»»
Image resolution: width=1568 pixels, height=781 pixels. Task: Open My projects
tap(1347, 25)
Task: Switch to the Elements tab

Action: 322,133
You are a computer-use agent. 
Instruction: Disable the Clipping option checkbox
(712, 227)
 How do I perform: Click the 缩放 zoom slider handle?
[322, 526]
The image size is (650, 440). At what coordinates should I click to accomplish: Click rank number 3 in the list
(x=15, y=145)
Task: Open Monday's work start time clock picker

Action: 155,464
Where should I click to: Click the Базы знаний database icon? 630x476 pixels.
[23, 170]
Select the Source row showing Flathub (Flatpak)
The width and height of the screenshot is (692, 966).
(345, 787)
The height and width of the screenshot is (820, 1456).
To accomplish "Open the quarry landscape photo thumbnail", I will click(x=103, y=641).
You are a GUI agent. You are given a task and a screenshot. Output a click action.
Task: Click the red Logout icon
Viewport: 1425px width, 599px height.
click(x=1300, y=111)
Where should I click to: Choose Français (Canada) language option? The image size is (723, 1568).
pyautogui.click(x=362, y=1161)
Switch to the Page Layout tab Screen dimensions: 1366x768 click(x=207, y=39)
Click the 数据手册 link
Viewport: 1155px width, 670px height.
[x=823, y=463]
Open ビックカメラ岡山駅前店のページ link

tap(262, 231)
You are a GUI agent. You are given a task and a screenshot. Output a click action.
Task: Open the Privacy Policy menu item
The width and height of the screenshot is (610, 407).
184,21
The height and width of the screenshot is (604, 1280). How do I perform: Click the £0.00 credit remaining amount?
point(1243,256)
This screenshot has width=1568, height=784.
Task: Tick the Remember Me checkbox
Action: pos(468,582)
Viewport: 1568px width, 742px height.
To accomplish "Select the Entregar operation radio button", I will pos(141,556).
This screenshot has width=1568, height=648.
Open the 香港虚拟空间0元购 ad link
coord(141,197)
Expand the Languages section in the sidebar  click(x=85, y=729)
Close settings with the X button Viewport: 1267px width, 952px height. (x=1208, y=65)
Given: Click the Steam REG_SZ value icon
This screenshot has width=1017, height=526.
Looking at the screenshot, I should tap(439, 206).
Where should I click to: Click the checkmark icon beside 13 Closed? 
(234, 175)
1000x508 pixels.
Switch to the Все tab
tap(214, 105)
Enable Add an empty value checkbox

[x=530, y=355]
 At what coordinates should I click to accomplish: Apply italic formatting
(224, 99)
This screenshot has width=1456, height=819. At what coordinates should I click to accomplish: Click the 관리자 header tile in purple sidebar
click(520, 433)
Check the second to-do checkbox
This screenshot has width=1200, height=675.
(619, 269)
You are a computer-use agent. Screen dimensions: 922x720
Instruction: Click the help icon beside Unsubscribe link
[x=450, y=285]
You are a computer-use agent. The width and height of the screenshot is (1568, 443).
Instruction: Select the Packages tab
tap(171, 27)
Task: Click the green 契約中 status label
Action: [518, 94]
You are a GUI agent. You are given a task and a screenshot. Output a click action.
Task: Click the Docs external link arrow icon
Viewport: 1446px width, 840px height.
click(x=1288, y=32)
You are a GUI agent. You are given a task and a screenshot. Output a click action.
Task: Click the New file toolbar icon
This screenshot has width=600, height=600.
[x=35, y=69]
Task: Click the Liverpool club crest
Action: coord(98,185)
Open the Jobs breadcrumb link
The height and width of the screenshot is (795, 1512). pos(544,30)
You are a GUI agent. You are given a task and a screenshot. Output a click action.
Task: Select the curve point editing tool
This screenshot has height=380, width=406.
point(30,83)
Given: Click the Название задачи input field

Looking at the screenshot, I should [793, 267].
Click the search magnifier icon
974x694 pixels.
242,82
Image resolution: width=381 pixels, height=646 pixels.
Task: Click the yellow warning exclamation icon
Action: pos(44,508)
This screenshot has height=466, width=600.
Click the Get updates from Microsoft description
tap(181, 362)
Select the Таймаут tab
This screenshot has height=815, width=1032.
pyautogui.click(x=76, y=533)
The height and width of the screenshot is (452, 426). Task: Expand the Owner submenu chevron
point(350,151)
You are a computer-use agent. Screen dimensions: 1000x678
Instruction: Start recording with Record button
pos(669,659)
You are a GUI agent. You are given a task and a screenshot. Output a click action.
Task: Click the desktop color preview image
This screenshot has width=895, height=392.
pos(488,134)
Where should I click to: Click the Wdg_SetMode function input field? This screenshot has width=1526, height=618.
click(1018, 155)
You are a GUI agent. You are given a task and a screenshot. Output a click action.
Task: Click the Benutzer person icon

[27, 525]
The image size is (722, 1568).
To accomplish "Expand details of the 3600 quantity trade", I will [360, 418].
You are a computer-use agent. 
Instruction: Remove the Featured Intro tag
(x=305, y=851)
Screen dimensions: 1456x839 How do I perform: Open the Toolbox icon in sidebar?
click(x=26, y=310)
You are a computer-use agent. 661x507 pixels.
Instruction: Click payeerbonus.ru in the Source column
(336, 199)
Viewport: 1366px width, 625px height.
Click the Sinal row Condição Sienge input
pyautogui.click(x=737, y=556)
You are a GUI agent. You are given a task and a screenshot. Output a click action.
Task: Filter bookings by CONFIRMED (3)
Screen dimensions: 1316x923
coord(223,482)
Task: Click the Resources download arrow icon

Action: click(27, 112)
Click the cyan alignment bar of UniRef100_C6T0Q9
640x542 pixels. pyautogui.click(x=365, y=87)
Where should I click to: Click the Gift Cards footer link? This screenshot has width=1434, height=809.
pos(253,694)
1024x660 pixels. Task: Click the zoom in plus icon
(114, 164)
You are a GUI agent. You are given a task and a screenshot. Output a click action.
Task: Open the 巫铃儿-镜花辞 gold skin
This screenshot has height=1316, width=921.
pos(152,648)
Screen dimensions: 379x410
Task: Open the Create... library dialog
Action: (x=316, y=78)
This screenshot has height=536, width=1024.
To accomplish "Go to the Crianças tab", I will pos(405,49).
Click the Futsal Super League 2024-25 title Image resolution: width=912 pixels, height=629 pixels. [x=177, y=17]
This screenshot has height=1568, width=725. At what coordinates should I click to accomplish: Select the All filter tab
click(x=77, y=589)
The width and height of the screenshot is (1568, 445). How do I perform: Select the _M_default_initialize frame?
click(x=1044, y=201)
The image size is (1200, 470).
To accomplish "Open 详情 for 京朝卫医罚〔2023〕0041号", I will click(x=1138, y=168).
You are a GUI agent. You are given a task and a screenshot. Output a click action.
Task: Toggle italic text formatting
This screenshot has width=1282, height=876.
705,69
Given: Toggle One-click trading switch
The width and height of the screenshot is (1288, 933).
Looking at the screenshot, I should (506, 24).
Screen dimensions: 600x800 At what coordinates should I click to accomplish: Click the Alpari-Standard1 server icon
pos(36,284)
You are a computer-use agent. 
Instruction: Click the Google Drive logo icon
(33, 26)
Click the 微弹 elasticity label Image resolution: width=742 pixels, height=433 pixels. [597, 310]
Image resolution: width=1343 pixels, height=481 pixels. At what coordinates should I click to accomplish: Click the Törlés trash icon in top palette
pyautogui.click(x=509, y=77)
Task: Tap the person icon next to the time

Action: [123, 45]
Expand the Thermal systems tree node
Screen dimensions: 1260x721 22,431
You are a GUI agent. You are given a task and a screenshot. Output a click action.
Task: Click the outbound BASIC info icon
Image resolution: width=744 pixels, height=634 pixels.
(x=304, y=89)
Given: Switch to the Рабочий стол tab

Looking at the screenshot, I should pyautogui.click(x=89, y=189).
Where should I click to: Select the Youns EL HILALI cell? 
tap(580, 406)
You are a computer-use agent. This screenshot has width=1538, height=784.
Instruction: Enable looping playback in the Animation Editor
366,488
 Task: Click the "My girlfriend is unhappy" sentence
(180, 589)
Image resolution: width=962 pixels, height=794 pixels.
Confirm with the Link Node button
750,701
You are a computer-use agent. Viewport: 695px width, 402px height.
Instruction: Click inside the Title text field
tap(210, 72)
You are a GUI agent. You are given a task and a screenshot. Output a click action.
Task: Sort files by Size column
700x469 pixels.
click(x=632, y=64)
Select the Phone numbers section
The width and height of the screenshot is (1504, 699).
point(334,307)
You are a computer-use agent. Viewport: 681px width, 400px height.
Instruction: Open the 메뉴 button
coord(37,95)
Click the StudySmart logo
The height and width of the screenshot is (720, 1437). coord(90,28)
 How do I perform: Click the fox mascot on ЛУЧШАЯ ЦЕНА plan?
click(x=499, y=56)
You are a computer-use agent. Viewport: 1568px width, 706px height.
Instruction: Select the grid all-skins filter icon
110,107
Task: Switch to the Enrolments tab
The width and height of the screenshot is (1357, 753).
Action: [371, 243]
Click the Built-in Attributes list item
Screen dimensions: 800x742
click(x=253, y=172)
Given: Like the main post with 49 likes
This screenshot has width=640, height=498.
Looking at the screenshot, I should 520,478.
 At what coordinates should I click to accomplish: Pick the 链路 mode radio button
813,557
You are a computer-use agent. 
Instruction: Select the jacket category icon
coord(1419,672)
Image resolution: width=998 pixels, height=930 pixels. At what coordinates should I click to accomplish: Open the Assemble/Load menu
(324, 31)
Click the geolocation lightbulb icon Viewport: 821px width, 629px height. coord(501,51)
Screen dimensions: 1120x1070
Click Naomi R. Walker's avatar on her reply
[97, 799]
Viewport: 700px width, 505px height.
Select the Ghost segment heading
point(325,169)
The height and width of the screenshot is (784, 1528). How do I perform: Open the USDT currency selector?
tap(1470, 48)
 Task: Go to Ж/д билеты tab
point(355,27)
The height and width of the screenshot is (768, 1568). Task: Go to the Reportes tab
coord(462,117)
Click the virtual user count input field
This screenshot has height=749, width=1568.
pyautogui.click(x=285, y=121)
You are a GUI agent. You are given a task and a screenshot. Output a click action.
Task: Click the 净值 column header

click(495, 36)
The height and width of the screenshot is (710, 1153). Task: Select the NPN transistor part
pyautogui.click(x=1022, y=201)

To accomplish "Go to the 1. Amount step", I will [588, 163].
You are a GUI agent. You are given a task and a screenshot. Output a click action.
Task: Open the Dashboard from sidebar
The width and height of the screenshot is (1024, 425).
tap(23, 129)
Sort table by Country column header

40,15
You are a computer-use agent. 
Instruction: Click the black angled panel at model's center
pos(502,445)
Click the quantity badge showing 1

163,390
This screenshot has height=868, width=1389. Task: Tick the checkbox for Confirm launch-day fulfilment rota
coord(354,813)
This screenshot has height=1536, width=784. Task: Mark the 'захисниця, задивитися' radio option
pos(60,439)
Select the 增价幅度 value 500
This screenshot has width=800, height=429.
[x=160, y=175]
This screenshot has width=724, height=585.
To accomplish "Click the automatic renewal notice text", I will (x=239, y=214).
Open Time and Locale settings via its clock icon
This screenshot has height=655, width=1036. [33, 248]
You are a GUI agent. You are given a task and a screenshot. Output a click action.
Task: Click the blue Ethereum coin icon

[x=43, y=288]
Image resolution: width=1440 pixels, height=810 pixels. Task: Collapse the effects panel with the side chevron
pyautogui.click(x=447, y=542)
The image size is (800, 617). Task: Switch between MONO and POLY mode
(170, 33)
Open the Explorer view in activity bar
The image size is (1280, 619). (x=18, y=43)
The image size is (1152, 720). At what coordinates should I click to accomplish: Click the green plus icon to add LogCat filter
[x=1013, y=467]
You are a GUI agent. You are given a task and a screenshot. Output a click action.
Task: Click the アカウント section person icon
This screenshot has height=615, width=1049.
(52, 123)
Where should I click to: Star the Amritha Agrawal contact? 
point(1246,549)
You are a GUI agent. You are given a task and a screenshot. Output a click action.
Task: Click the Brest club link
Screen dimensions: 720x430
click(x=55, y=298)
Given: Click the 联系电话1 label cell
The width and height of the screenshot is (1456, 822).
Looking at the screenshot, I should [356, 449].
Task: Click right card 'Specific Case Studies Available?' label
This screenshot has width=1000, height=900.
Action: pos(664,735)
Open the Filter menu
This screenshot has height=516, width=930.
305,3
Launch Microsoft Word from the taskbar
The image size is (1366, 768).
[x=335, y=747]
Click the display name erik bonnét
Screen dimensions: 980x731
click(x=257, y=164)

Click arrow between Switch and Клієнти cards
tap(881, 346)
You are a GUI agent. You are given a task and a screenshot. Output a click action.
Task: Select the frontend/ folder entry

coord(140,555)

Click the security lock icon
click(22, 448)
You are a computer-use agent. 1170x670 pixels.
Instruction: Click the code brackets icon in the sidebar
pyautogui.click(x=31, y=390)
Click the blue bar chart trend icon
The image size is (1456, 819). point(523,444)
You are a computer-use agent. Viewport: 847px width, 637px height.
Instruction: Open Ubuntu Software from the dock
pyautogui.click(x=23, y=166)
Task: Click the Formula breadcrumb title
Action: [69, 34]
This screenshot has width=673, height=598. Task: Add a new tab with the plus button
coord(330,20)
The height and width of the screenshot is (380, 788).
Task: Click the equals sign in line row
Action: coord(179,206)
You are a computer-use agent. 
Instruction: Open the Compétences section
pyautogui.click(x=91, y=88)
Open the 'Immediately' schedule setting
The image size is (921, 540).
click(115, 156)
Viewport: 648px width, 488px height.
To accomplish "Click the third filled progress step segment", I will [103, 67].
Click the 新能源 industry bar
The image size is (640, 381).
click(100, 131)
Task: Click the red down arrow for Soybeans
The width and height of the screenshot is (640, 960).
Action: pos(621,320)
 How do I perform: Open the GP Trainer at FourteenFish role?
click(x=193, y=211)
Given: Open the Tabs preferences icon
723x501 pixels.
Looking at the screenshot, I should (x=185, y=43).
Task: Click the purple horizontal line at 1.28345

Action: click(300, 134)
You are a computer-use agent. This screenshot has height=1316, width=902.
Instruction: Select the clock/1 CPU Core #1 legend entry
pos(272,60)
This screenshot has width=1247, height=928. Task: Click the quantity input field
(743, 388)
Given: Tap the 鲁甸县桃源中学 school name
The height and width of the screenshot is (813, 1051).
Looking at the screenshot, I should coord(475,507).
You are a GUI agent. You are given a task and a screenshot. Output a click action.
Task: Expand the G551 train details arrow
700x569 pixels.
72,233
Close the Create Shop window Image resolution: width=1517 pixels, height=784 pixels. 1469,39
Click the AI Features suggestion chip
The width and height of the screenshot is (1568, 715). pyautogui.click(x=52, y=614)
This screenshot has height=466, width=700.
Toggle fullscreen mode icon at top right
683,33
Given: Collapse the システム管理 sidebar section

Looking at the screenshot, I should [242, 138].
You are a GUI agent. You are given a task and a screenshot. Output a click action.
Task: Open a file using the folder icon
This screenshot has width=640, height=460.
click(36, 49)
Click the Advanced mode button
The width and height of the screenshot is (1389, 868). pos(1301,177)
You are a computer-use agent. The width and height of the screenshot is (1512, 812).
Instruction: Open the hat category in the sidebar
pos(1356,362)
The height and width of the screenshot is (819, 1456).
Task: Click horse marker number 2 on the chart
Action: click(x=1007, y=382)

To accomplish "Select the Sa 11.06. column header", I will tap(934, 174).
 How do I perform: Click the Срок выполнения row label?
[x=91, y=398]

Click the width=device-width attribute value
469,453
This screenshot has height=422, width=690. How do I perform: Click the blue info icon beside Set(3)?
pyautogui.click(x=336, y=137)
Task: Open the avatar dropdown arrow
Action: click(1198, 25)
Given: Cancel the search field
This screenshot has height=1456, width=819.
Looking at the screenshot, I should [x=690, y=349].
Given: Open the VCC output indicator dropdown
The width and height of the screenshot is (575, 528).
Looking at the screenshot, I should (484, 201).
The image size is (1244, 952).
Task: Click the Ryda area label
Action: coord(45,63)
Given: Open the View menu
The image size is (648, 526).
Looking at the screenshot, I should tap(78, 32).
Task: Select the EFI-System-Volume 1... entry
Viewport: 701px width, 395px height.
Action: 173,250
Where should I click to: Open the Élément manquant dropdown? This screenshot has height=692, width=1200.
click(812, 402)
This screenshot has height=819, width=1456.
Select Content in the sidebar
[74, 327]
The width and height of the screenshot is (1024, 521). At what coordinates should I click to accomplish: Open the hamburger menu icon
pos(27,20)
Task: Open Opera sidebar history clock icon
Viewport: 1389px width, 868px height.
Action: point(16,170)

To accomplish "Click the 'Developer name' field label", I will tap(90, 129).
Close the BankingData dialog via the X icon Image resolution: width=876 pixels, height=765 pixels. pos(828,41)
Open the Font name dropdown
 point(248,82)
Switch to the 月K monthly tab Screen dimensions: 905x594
««
Among the records, find all lines that include the string "search" and return them.

* _Worked solution_
Click the search magnifier icon
Given: Cancel the search field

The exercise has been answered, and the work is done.